Kepala Dinkes DIY Pembajun Setyaningastutie saat memberikan keterangan di Jogja Expo Center, Kapanewon Banguntapan, Bantul, Kamis (8/4/2021). Foto: Pradito Rida Pertana/detikcom
Bantul - Dinas Kesehatan (Dinkes) Daerah Istimewa Yogyakarta (DIY) menyebut jadwal vaksinasi virus Corona atau COVID-19 saat Ramadhan berlangsung dari pagi hari sampai sebelum waktu salat zuhur. Hal ini dilakukan agar tenaga kesehatan (nakes) dan penerima vaksin bisa melaksanakan salat tarawih.

"Ya tetap kita laksanakan (vaksinasi COVID-19 saat bulan Ramadhan) dengan teknis ditambah tenaganya (medis) tapi waktunya (vaksinasi) tidak sampai sore. Kita usahakan dari pagi sampai sebelum salat zuhur sudah selesai," kata Kepala Dinkes DIY Pembajun Setyaningastutie saat ditemui di Jogja Expo Center, Kapanewon Banguntapan, Bantul, Kamis (8/4/2021).

Pembajun mengatakan pertimbangan lainnya yakni untuk menghindari terjadinya hipoglikemia pada penerima vaksin COVID-19. Dia menyebut vaksinasi Corona tahap kedua ini bakal menyasar lansia sehingga pihaknya ingin mengantisipasi hal yang tidak diinginkan.

"Kenapa pagi sampai siang, karena menghindari terjadinya hipoglikemia, kurang gula bisa cepat membuat pingsan, terus dehidrasi. Apalagi untuk lansia kan kasihan, jadi jadwalnya kita majukan lebih pagi lah," ucap Pembajun.

Pembajun menegaskan tidak ada vaksinasi Corona yang dilakukan pada malam hari. Hal ini untuk menghormati umat Islam yang ingin melaksanakan salat tarawih.

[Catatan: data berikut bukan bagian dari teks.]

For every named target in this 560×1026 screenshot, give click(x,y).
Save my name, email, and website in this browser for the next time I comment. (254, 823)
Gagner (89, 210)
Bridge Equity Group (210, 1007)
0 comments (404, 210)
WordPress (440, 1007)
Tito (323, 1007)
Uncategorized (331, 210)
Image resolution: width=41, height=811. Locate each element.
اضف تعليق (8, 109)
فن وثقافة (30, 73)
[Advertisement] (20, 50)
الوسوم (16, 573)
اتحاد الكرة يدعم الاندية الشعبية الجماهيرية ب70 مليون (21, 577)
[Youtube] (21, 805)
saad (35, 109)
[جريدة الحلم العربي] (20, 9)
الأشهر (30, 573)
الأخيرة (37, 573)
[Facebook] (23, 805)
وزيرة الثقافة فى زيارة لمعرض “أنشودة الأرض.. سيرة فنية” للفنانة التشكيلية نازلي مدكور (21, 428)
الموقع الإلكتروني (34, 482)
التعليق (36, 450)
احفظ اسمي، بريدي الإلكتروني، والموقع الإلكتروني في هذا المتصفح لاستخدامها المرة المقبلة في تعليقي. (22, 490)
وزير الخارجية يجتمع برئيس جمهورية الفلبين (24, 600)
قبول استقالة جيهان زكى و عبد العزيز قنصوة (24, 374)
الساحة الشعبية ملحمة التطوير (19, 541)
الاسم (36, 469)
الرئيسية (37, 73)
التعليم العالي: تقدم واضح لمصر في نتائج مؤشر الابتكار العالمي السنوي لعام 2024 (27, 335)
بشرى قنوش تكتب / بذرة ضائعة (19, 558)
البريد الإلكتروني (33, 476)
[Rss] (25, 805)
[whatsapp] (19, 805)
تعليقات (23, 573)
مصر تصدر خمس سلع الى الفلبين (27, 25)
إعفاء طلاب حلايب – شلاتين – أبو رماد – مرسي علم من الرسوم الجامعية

"Tidak (vaksin malam hari) kasihan teman-teman (nakes) dan kasihan sasaran (vaksinasi COVID-19). Karena kan ada waktu untuk ibadah (tarawih) kalau malam, kita menghormati itu (bagi yang melaksanakan salat tarawih)," ujarnya.

Pembajun kemudian melaporkan progress vaksinasi Corona di DIY. Berdasarkan data per tanggal 7 April sumber daya manusia kesehatan (SDMK) cakupan pertama mencapai 134,9 persen, dan dosis kedua sudah mencapai 1221, 7 persen.

"Untuk petugas publik dosis pertama kita sudah 45,35% dan dosis kedua sudah 25,17%. Untuk lansia kita sudah naik, untuk dosis pertamanya 12,82% dan dosis keduanya 1,34%, realitanya seperti itu," ucapnya.

Kemudian akumulasi total untuk SDMK dosis pertama mencapai 45.619 orang, dosis kedua mencapai 41.128 orang. Dosis kedua lebih sedikit karena sasarannya yang diregistrasi adalah 41.518 orang.

"Terus petugas publik, untuk yang registrasi 313.314 dan dosis pertama mencapai 151.795 dan dosis kedua 84.273 dosis. Untuk lansia sasaran berjalan atau yang sudah registrasi itu 593.892 orang, dan yang sudah dapat dosis pertama 37.864 dan dosis kedua 3.956 orang," ujar Pembajun.

Pembajun menyebut sejauh ini ada 10 laporan resmi yang masuk terkait Kejadian Ikutan Pasca Imunisasi (KIPI). Di mana 10 laporan itu terdiri dari penerima vaksin Sinovac dan Astra Zeneca.

"Laporan yang kami terima secara resmi itu baru 10-an lah, dan 10 itu ringan jadi ada yang sedikit tremor, mual-mual. Tapi setelah dicek ternyata sebagian besar karena menerima vaksinasi saat kondisi tubuh penerima vaksin kurang fit," terang Pembajun.